## AIM OF THE TASK
Edit the items from the line containing "337, 773, 342)" through the last item, inclusive, changing "webpages" to "web pages" and leaving everything else as it is. Return only those lines.

## EXERCISE MATERIAL
========================================================================
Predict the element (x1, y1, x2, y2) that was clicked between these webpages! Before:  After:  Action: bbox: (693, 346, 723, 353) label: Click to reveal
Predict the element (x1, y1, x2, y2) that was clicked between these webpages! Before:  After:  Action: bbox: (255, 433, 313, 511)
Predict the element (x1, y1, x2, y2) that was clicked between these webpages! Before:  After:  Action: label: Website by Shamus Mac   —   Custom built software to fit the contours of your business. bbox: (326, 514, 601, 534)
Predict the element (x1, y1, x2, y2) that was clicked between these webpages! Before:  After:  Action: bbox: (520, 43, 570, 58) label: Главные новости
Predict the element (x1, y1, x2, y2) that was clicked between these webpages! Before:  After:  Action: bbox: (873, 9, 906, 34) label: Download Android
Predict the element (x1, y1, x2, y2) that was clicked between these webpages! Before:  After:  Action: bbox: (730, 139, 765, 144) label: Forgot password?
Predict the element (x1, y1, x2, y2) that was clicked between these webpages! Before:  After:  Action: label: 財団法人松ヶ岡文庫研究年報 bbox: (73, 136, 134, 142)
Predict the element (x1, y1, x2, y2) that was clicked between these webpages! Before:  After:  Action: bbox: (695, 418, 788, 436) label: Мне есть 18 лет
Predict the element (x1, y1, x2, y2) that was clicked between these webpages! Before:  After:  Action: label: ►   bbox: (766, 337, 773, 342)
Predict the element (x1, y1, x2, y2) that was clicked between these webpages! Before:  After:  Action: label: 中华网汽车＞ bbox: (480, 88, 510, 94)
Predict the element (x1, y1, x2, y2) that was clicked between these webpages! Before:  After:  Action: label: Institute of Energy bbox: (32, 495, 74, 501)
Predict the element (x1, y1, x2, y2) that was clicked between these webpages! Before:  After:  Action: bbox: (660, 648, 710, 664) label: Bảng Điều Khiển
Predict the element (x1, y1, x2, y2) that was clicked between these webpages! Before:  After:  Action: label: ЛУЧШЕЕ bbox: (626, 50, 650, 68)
========================================================================
## RESULT OF THIS TASK
Predict the element (x1, y1, x2, y2) that was clicked between these web pages! Before:  After:  Action: label: ►   bbox: (766, 337, 773, 342)
Predict the element (x1, y1, x2, y2) that was clicked between these web pages! Before:  After:  Action: label: 中华网汽车＞ bbox: (480, 88, 510, 94)
Predict the element (x1, y1, x2, y2) that was clicked between these web pages! Before:  After:  Action: label: Institute of Energy bbox: (32, 495, 74, 501)
Predict the element (x1, y1, x2, y2) that was clicked between these web pages! Before:  After:  Action: bbox: (660, 648, 710, 664) label: Bảng Điều Khiển
Predict the element (x1, y1, x2, y2) that was clicked between these web pages! Before:  After:  Action: label: ЛУЧШЕЕ bbox: (626, 50, 650, 68)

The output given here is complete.